Begitu berhati-hatinya salaf dalam menyikapi orang-orang atau kelompok yang menyimpang dari manhaj Rasulullah shallallahu ‘alaihi wa sallam dan Shahabat, sehingga sikap mereka terhadap ahlul bid’ah lebih keras daripada sikap mereka terhadap orang-orang kafir. Hal ini dikarenakan bahaya yang ditimbulkan oleh penyimpangan kelompok dalam Islam jauh lebih besar daripada kejahatan orang-orang kafir. Bukan berarti dengan bersikap keras terhadap ahlul bid’ah berarti kita bersikap loyal terhadap orang-orang kafir. Sesungguhnya benarlah perkataan Syaikh Abdul Malik Ar-Ramadhani bahwa penyimpangan kaum muslimin terhadap Al-Qur’an dan As-Sunnah adalah jendela bagi masuknya orang kafir, sebab orang kafir selalu mencari celah untuk menghancurkan Islam, dan celah itu adalah jauhnya kaum muslimin dari manhaj Rasulullah shallallahu ‘alaihi wa sallam.

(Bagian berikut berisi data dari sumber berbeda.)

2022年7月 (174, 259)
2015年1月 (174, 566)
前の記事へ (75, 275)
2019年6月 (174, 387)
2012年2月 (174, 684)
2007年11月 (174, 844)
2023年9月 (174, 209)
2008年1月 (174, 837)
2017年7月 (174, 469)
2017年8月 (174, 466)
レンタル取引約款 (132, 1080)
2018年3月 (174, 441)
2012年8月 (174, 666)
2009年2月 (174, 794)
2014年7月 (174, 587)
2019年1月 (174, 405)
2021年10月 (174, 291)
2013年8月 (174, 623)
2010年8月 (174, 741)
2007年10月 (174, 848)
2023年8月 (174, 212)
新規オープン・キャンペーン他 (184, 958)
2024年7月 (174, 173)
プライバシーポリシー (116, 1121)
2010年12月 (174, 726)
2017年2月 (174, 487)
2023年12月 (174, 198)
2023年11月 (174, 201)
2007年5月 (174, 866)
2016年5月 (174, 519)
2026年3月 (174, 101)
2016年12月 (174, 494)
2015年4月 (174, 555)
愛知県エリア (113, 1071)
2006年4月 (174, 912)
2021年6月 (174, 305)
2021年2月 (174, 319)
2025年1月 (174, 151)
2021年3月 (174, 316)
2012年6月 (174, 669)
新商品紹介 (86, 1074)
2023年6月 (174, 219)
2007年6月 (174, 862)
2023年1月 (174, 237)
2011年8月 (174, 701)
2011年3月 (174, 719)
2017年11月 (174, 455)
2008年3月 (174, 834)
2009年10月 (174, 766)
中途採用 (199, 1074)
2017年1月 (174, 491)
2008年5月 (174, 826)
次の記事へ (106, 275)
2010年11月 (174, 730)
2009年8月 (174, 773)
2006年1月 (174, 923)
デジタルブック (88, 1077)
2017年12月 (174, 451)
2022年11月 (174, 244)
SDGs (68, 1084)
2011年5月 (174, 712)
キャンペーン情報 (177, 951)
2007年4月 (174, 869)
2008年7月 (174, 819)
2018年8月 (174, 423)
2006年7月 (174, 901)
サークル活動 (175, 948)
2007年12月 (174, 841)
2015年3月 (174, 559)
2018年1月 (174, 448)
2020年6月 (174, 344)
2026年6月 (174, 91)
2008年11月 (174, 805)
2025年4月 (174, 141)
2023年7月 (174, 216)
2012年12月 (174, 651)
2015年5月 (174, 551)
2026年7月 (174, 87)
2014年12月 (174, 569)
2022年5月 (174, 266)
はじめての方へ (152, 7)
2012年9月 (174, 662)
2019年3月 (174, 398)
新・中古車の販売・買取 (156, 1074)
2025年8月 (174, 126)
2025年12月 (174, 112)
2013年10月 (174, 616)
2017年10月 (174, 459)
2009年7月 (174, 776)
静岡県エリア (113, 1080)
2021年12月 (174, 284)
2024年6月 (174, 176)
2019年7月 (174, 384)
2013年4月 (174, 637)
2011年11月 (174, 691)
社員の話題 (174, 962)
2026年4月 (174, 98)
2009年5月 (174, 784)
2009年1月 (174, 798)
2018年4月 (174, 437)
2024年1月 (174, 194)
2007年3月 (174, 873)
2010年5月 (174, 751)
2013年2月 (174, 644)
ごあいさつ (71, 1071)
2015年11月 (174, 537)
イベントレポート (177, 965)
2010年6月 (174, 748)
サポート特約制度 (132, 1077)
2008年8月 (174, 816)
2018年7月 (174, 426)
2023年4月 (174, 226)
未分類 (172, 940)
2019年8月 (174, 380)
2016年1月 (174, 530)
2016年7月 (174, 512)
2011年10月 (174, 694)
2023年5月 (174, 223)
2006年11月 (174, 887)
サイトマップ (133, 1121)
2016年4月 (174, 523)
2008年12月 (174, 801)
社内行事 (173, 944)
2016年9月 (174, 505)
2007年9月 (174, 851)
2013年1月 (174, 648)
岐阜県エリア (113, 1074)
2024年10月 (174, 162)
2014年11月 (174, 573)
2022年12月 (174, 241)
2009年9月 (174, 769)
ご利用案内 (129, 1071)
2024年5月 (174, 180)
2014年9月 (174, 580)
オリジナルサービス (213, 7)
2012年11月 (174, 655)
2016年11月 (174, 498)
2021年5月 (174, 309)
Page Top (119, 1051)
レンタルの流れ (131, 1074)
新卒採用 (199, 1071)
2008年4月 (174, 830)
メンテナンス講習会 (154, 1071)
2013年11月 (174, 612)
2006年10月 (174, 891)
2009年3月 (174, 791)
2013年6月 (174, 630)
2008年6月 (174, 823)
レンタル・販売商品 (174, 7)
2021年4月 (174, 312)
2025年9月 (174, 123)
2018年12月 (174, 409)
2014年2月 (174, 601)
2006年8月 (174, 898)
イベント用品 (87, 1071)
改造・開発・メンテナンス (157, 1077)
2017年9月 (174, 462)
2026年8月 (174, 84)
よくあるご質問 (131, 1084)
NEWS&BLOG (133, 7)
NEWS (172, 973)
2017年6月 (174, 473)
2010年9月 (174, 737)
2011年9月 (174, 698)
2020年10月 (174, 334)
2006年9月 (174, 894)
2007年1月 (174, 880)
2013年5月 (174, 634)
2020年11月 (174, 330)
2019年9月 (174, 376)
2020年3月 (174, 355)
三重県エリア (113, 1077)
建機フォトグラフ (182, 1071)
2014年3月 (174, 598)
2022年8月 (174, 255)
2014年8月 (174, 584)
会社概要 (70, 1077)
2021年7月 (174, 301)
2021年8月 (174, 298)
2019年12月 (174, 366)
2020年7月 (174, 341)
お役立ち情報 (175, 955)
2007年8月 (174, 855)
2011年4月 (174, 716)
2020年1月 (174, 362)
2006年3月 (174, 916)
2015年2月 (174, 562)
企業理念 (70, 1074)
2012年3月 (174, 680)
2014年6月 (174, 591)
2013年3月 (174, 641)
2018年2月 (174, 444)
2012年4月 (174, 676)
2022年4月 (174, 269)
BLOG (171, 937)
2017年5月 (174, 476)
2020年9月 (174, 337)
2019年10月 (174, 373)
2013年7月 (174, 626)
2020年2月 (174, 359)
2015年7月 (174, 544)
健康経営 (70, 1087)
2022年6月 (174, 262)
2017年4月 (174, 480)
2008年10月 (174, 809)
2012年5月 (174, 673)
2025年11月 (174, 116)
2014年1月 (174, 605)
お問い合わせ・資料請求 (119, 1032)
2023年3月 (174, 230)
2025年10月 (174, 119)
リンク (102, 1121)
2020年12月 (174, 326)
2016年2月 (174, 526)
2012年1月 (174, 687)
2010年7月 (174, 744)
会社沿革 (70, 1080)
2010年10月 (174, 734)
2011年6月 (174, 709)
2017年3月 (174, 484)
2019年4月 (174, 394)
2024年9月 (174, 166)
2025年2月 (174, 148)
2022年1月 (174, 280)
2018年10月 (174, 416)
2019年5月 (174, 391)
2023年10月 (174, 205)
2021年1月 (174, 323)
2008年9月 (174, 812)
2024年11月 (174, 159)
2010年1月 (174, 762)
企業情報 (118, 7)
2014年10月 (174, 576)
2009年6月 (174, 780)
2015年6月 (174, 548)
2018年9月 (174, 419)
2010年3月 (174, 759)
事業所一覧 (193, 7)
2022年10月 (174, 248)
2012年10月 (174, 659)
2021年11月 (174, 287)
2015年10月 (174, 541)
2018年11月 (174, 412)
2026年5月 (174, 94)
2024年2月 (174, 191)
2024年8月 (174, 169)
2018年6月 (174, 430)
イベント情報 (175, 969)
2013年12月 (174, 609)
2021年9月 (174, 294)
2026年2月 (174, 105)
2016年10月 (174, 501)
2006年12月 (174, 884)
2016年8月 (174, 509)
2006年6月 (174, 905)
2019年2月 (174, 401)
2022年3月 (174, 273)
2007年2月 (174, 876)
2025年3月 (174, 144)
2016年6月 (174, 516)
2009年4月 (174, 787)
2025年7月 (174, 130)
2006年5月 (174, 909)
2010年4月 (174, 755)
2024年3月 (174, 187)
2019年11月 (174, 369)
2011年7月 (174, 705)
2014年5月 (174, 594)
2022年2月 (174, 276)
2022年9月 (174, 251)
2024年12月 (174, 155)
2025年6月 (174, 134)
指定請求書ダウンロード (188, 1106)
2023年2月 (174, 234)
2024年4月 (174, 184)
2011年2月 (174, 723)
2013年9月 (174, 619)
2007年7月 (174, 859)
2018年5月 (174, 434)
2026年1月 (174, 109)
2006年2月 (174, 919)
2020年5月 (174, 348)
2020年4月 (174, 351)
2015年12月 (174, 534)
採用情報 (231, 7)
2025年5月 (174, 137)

Maka suatu keutamaan untuk meluruskan saudara kita yang terjerumus dalam bid’ah meskipun harus menunjukkan identitasnya, namun menyebutkan identitas hanya dilakukan jika kondisi menuntut untuk itu. Hal ini dilakukan untuk menyelamatkan dirinya sekaligus menyelamatkan umat dari penyimpangan yang dilakukannya. Maka janganlah kita merasa sesak hati ketika diingatkan dari kesalahan yang kita lakukan. Dan janganlah merasa berat hati serta ragu untuk mengingatkan saudara kita yang melakukan kesalahan. Sesungguhnya, nasehat adalah bentuk kasih sayang terhadap sesama kaum muslimin, dan kritikan dapat menjadi sebab bagi kembalinya seseorang kepada Al-Qur’an dan Sunnah. Karena setiap kejelekan lahir dari kejelekan, sehingga diam terhadap penyimpangan bagaikan meletakkan bara api di bawah tumpukan jerami yang lambat laun akan membuatnya menjadi arang. Sebagaimana Syaikh Abdul Malik Ar-Ramadhani mengutip perkataan Syaikh Yahya bin Yahya, guru dari Imam Bukhari, bahwa membela dan mempertahankan As-Sunnah adalah lebih mulia dari jihad. Sungguh indah perkataan Ibnu Taimiyyah rahimahullahu Ta’ala dalam kitab beliau Majmu’ Fataawa (28/53-54): “Seorang mukmin dengan mukmin yang lain bagaikan dua tangan, masing-masing saling mencuci. Kadang-kadang ada suatu kotoran tidak bisa dibersihkan kecuali dengan gosokan yang keras (sedikit kekerasan atau paksaan), namun hasilnya tetap bersih dan indah.”